Article Text
Abstract
Objective To estimate the attributable fraction (AF) and number of annual incident cancers among women due to occupational exposures, as part of the Canadian Burden of Occupational Cancer study.
Methods Attributable fractions, calculated with Levin’s equation, used estimates of proportions of workers ever exposed (PrE) 10–50 years before diagnosis, and point/range estimates of the exposure-cancer association from the epidemiologic literature. Numbers of attributable cancers were calculated by applying AFs to 2011 Canadian Cancer Registry data. Historical exposure was derived from CAREX Canada estimates of prevalence and level of exposure. PrE was estimated from the Canadian census, labour force survey and survival probabilities. Analyses focused on 12 carcinogens with ≥5000 exposed women.

**Actions to take**
(a) According to the abstract on occupational cancer among Canadian women, what equation was used to calculate the attributable fractions?
(b) Continue the abstract on occupational cancer among Canadian women from its last sentence.

**Data shown**
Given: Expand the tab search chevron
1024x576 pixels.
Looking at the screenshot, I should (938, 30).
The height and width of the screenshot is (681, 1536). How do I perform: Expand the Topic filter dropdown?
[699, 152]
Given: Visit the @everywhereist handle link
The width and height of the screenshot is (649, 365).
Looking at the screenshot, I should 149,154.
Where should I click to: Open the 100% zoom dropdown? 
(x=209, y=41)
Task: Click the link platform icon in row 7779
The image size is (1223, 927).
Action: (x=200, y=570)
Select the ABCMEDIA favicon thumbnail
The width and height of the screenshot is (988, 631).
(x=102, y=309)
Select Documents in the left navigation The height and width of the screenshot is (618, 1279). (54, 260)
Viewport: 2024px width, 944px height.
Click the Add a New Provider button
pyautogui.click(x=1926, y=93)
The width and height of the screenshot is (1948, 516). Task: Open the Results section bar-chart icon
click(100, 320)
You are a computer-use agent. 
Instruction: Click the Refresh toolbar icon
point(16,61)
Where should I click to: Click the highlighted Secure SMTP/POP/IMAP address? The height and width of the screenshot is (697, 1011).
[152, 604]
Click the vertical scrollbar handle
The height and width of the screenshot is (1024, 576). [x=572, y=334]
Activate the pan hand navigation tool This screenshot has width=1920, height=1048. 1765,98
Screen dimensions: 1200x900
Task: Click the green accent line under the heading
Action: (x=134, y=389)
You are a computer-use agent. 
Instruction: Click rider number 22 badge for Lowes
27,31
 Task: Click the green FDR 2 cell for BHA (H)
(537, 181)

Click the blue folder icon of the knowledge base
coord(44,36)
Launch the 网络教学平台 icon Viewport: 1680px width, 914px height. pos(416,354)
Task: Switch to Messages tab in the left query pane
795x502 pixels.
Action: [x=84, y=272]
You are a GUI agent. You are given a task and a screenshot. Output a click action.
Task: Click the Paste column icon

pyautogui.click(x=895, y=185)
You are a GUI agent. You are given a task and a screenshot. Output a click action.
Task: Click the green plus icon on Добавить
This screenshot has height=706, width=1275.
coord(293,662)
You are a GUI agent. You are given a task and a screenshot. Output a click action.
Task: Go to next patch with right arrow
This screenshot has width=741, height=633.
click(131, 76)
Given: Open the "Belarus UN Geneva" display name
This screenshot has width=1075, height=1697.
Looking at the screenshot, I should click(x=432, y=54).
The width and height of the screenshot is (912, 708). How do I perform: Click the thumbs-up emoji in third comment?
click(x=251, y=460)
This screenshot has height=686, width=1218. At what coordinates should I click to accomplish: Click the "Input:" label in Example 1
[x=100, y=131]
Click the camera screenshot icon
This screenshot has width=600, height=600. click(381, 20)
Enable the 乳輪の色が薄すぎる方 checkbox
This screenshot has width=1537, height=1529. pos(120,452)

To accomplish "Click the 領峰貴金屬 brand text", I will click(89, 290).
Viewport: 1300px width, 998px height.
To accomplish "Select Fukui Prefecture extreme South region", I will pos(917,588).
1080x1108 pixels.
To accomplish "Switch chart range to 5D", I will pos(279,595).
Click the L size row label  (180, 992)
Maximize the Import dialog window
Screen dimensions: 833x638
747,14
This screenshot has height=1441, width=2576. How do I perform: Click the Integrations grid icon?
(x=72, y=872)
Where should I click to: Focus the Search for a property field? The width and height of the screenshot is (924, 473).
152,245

**Activity answers**
(a) Levin's equation.

(b)
Results The highest AF among women was for mesothelioma (AF=40%); 1.6% of lung and 2.6% of ovarian cancers were also attributed to asbestos. The largest number of attributable cancers was due to shift work, a probable cause of breast cancer (AF=2.0%–5.2%, 460–1180 cases), followed by solar radiation, with 415 skin cancers (AF=1.3%). Workplace exposure to environmental tobacco smoke (ETS) was associated with 5.8% (~60 cases) of lung cancers among never-smoking women, and radon exposure in buildings resulted in almost 80 lung cancers (AF=0.7%). AFs were overall higher for men, but similar between men and women for radon and ETS among never smokers.
Conclusion In burden studies, assessing the impact of uncertainty in exposure and risk estimates is a challenge. The impact is, however, amplified among women because estimates are derived from studies primarily on male workers.